Q2 earnings boost for Kurt Geiger following acquisition, yet earnings projections were cancelled.

Steve Madden anticipates a challenging journey due to import tariffs
Steve Madden anticipates a challenging journey due to import tariffs

Difficulties expected for Steve Madden as tariffs loom on the horizon

Steve Madden, the American footwear and fashion accessories company, reported a loss from operations of $40.3 million in Q2 2025, marking a 7.2% decrease in revenue compared to the same period last year. This decline is attributed to the ongoing tariff-related challenges and changes in the company's sourcing strategy.

In a bid to diversify its sourcing base, Steve Madden initiated an initiative after President Donald Trump's reelection in November 2020. This move was prompted by concerns about product quality, on-time delivery, and pricing from sourcing from other countries. In response, the company shifted some of its production back to China for the fall of 2025.

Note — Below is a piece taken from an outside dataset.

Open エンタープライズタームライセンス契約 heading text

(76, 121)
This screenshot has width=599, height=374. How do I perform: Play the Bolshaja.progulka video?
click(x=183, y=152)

For the first quarter, Steve Madden planned to source a mid-teens percentage of goods from China. However, for the fall season of 2025, the company expects to source about 30% of its imports from China, down from 71% a year ago.

The largest tariff-related impact was seen in mass and off-price channels, accounting for about 95% of the wholesale revenue shortfall. To mitigate some of these effects, Steve Madden has selectively raised prices for both wholesale customers and individual consumers, with price increases averaging about 10%.

The company's wholesale business has been affected, with a 6.4% year-over-year decline. However, the acquisition of the Kurt Geiger brand has helped Steve Madden log a revenue increase for Q2 2025, with $559 million, a 6.8% year-over-year increase. Without Kurt Geiger, Steve Madden's revenue would have fallen 10% in Q2 2025, according to Jefferies analysts led by Corey Tarlowe.

Steve Madden's wholesale business would have fallen 12.8% without Kurt Geiger, the company's largest brand. Steve Madden owns other brands besides Kurt Geiger, including Almost Famous, Dolce Vita, and Betsey Johnson. DTC revenue rose 43.3% for Steve Madden, but fell 3% excluding Kurt Geiger.

The tariff situation is expected to have a "significant impact" on Q3, with hopes for improvement by Q4. Tom Nikic, managing director of Needham & Company, expects the tariff-related demand impact to remain at least through the end of the year.

Steve Madden is also facing a lawsuit regarding the ownership of stripes with Adidas. Despite these challenges, the company is optimistic about its future and is waiting to see what happens following Trump's announcement of a 40% tariff on Brazil, a potential sourcing destination.

The departure of Steve Madden's chief merchandising officer, whose name is not explicitly named in the available search results, has also contributed to the company's challenges in Q2 2025. The company faced challenges such as canceled wholesale orders, reduced open-to-buys, and shipment delays during this period.

Despite these setbacks, Steve Madden remains committed to its diversification strategy and is looking forward to a more stable business environment in the future.